Day hopes his study also might lead to better protocols around when health-care workers should take a short break from wearing an N95, “or may even drive innovation in mask design. Our data and other published reports might help lead to better technological advances.”

Day is recruiting adults aged 18 to 55 with no underlying health conditions to participate in the study as lay persons with surgical masks. He expects to have results by early spring.

Advancing trust in science

Professor Brett McCollum, PhD, in an Active Learning Classroom at Mount Royal's Riddell Library and Learning Centre.

Professor Brett McCollum, PhD, is one of only 10 post-secondary teachers from across the country to receive the Council of 3M National Teaching Fellows in 2019.

Despite some public controversy around wearing masks, faith in science in general has seen a boost since the COVID-19 pandemic reached Canada, according to a global survey. Chemistry professor Brett McCollum, PhD, has been working with 3M Canada as a 3M National Teaching Fellow to help advance the cause of science and science education in Canada.

Annually, 3M collects global data on how people understand science and how it affects their lives. McCollum notes that in the previous few years, Canadians’ trust in science and scientists was falling.

“The pandemic has reversed that trend. Skepticism in science has declined significantly, and the willingness to stand up for science in a discussion with others has gone up,” he explains, referring to the 3M survey.

“Those are great markers to show that Canadians understand that in the midst of a pandemic, science is going to play an incredibly important role in helping to solve our global crisis and to support our communities in being able to move toward a hopefully more normal life that we once experienced not that long ago.”

Pre-pandemic attitudes among Canadians were measured in autumn 2019. The positive turnaround was identified when attitudes were measured again in July and August 2020. Findings are shared in the 2020 3M State of Science Index.

McCollum says in general some people are skeptical about changes in public health policy — or have missed hearing about it.

“Not everyone is reading the newspaper in the morning, not everyone is listening to the radio, particularly when they’re not driving to work in the morning,” he points out.
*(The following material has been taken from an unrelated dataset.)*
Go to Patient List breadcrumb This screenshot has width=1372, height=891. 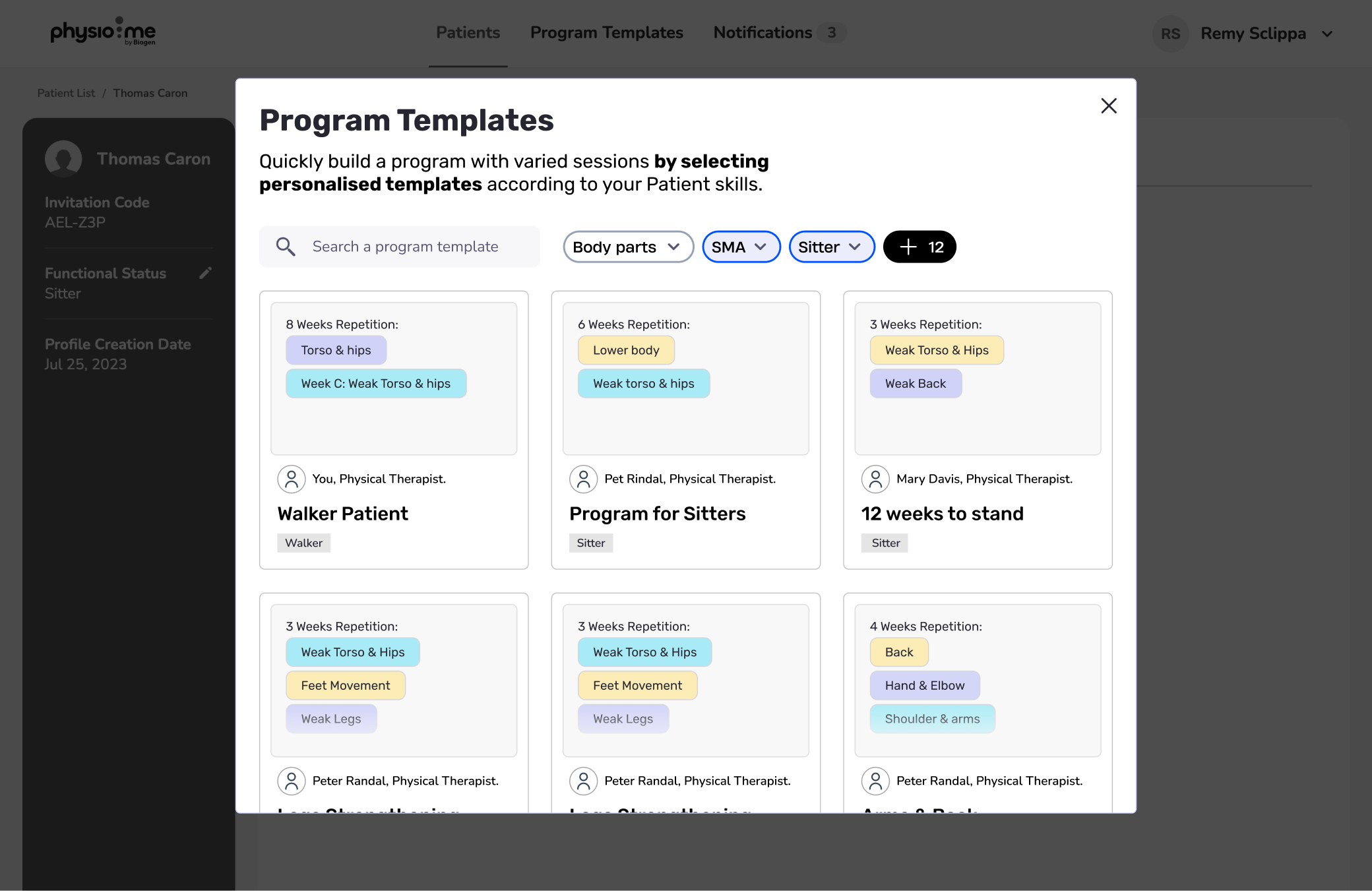click(66, 93)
“People are gathering their information from different sites and if the information that is informing public policy is evolving throughout the pandemic, sometimes people in their family and social units are still following public policy based on evidence that we had back in March.”

That has contributed to difficulties in getting people to understand the evidence behind mask-wearing and other public policy guidelines.
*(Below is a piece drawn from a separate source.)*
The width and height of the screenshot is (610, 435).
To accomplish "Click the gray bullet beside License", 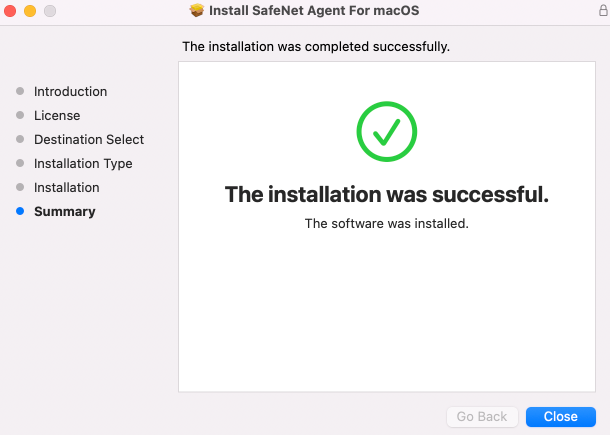I will point(20,115).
“The challenge is, you have that combination of science, public policy and politics. It’s not that the facts about COVID have changed — we have collected more facts,” McCollum notes. “And so learning more about the disease and its spread, its vectors for transmission, informs that public policy — but how do you communicate that public policy out to people, particularly in an environment where traditional media has changed? It really is dependent on trust in the scientists and the method of informing public policy from our understanding of the disease.”